Bu aşama; müşteriden nihai ürünün faaliyet göstereceği iş
çevresi ya da alanı bilgisinin çıkarılmasını içerir.
Beklentilerin kararlaştırılması kullanıcının dilinde yapılır.
Tasarım sırasında ise sistematik olarak yazılım diline çevrilir.
Bu çevrim başarılı tasarımın anahtarıdır.
7. 2. Basamak : Mimari Tasarım
Mimari tasarımda sistemden beklenen görevlerin nasıl yerine
getirileceği üzerinde durulur.
Bu aşamadaki ilk aktivite sistemin yüksek bir seviyede
bileşenlerine ayrıştırılmasıdır
Bu ayrıştırmada, sistem bileşenlerinin sağladığı hizmetler gibi
işlevsel gereksinimler kadar sistemin çalışacağı ortamdan
kaynaklanan etkinlik, güvenirlik, süre kısıtlamaları gibi
işlevsel olmayan gereksinimleri de dikkate almak gerekir.
• Mimari tasarımda sadece sistem bileşenlerinin hangi
hizmetleri sunacağı değil, ayrıca ayrı bileşenler arasındaki
etkileşimler ve paylaşılacak kaynaklar da belirlenir.

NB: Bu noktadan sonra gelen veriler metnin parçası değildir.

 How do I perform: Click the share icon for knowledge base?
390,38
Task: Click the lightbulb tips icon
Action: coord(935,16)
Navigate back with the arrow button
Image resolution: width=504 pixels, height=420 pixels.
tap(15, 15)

8. 3. Basamak : Detaylı Tasarım
Mimari tasarımda belirlenen bileşenlerin gerçekleştireceği
görevlerin detaylandırılmasıdır.
Detaylı tasarımda sistem bileşenlerin özellikleri bir
programlama dilinde tasarlanacak kadar detaylandırılmalıdır.
Birçok detay tasarım modeli arasından fonksiyonel olmayan
gereksinimleri de karşılayan detay tasarımı seçmek uygun
olacaktır.
9. 4. Basamak : Kodlama ve Birim Testi
Sistemin bileşenlerinin detaylı tasarımının ardından sonra
bileşenlerin gerçekleştirdiği görevler işletilebilir programlama
dilinde ifade edilir buna kodlama denir.
Kodlamanın ardından mimari tasarımda belirlenen test
ölçütlerine göre bileşenin üstlendiği görevi doğru olarak
yerine getirip getirmediği test edilir. (Birim Testi)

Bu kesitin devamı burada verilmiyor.